- Entries supplied -
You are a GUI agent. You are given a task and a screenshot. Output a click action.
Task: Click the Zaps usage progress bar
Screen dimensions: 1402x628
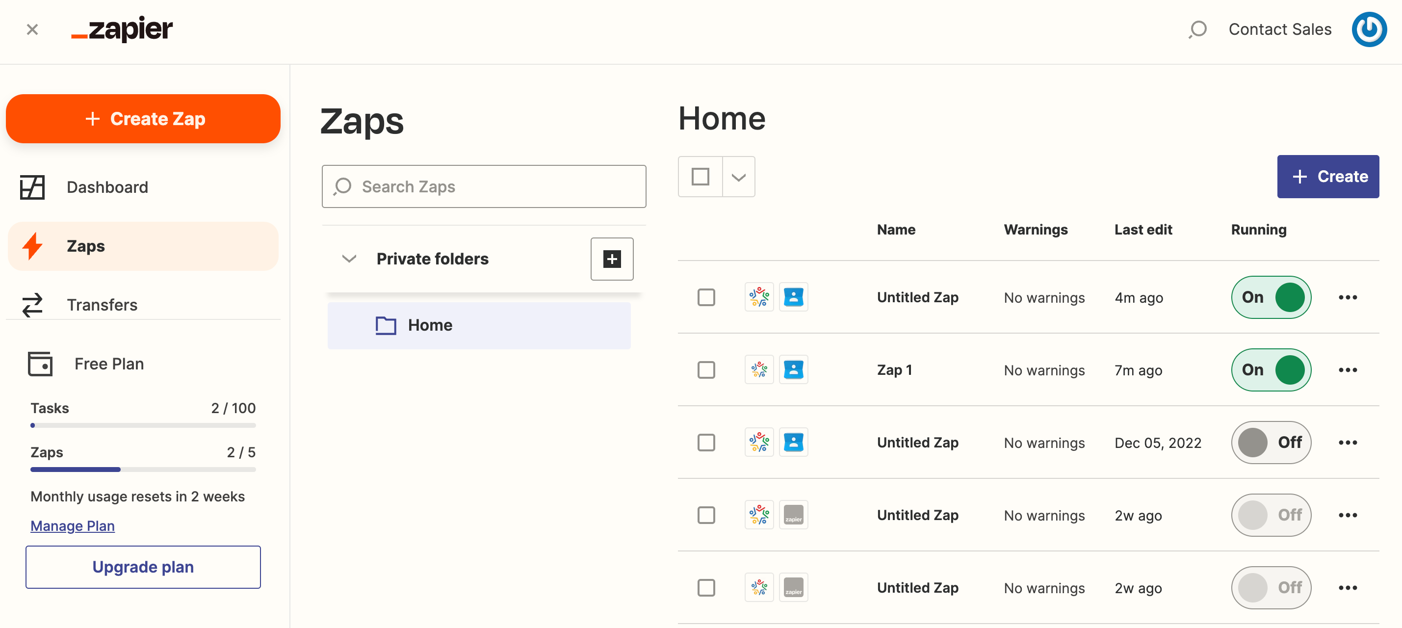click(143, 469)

...

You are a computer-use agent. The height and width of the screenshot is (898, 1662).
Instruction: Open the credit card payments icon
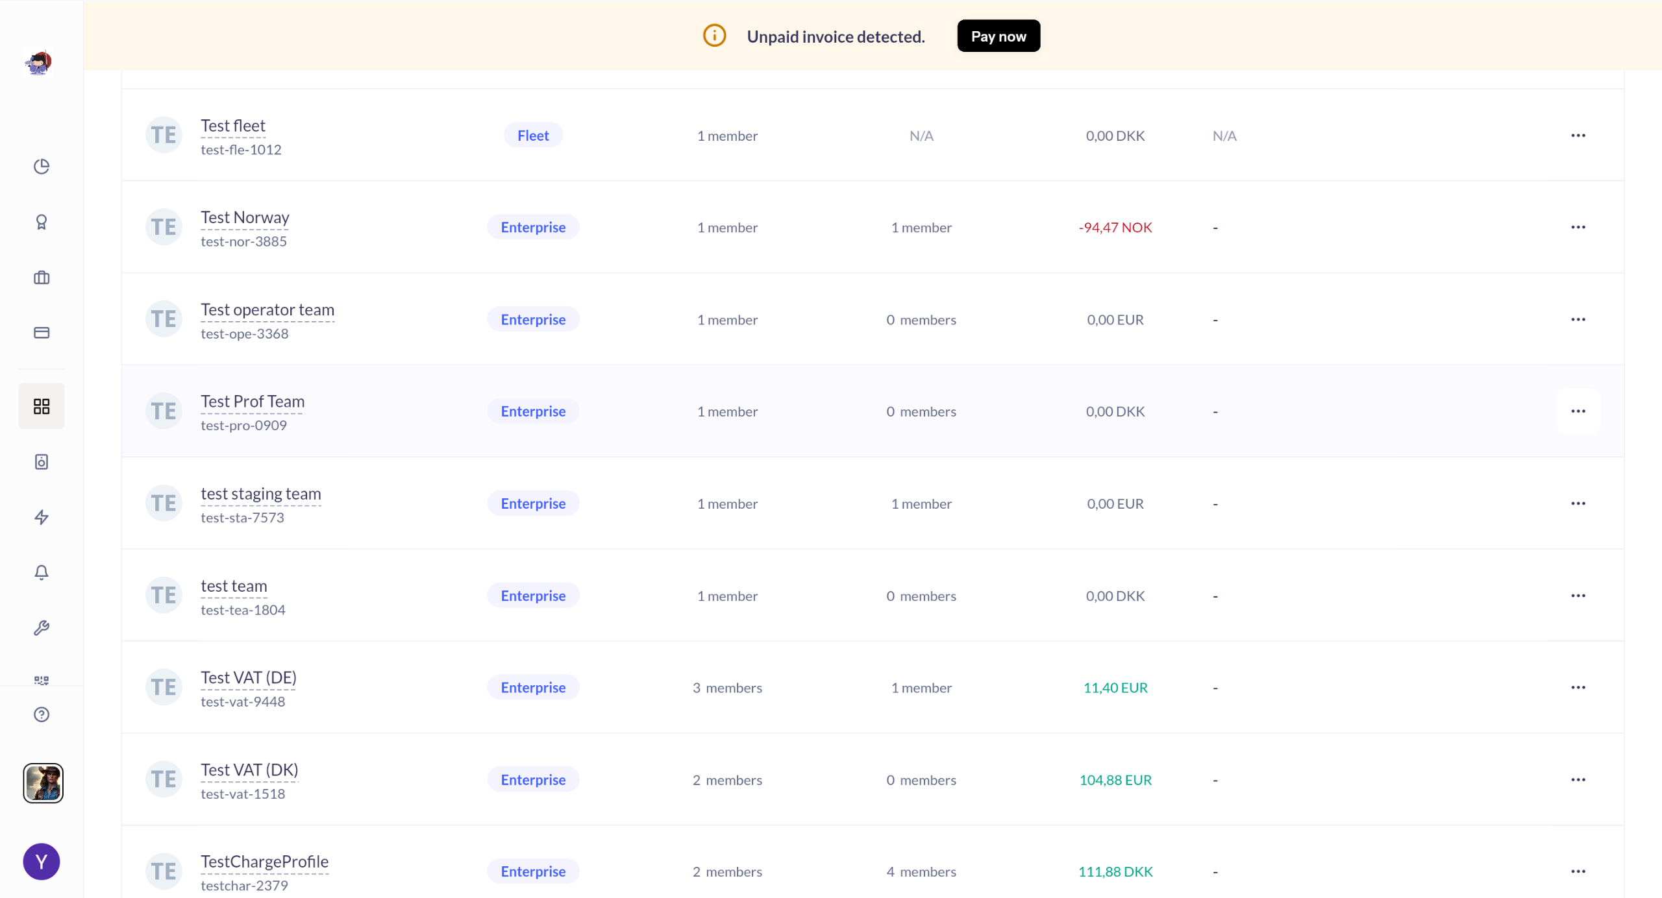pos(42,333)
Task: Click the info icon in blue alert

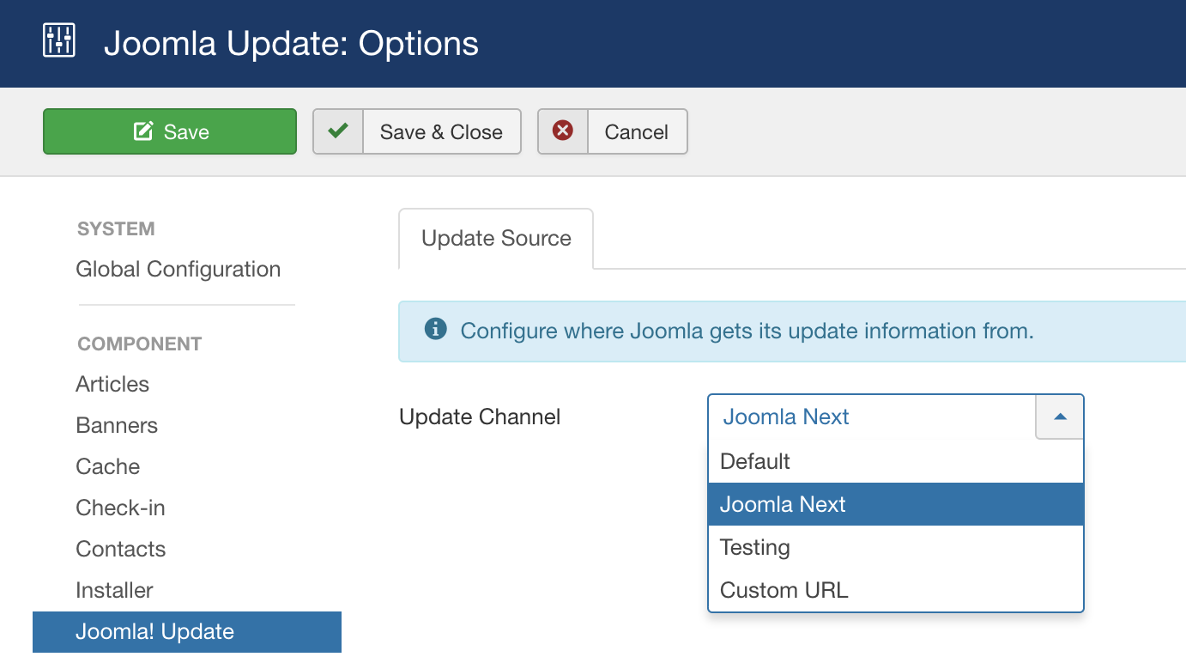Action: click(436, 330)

* * *

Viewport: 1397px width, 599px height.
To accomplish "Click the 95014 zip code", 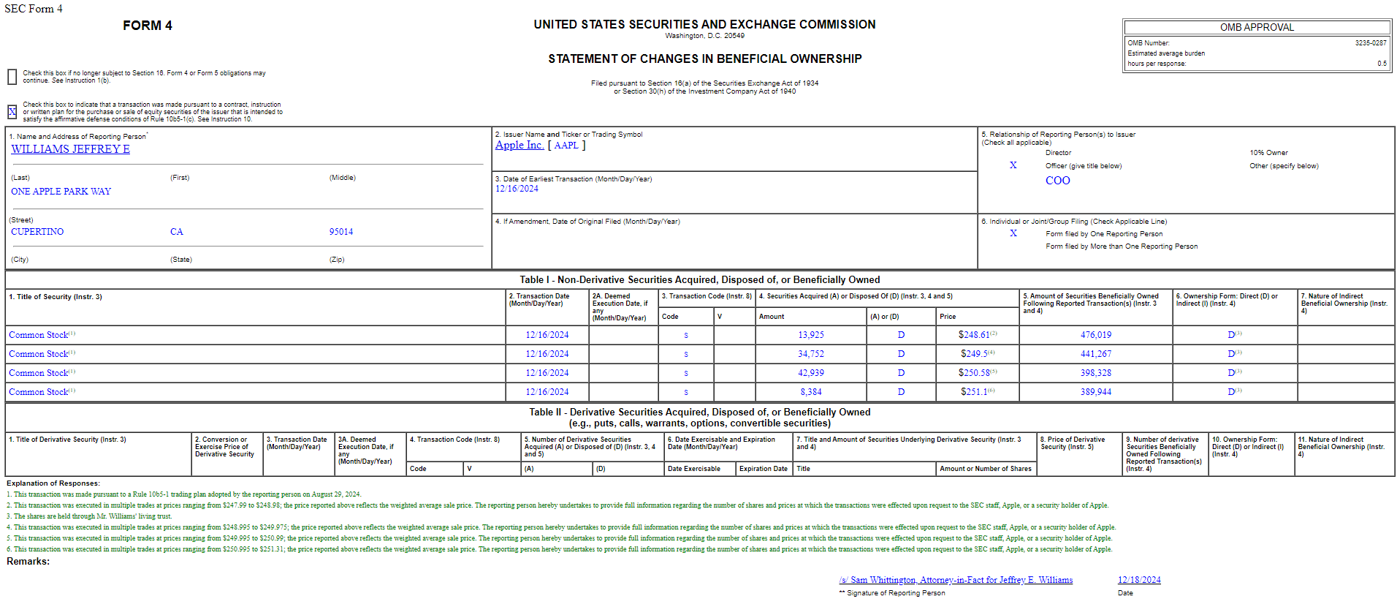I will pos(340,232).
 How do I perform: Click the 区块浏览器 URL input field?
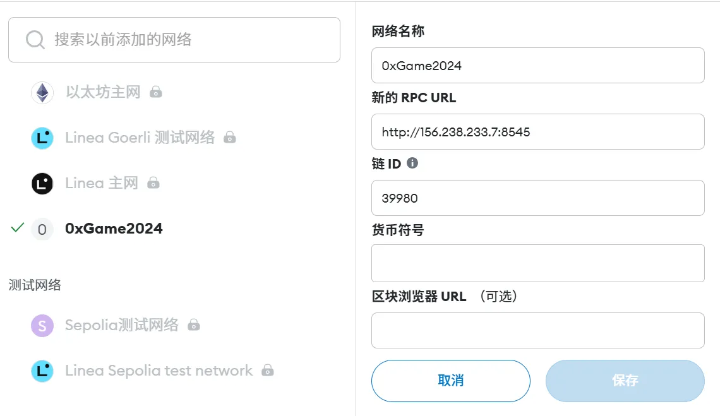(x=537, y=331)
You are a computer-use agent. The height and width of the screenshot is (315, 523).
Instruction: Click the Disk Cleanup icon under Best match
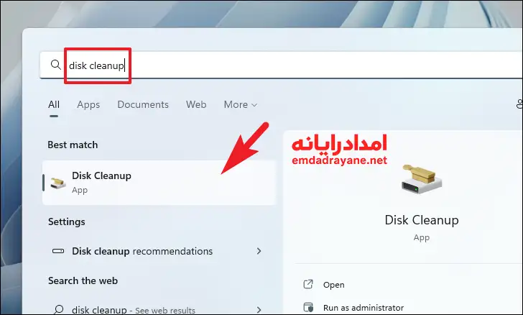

- Given request -
Repeat the entries word for word, beginning at the line that has "You are a GUI" and stopping after the line that has "click(143, 469)". Leave the pictures out of your answer.

- Complete response -
You are a GUI agent. You are given a task and a screenshot. Output a click action.
Task: Click the Zaps usage progress bar
Screen dimensions: 1402x628
click(143, 469)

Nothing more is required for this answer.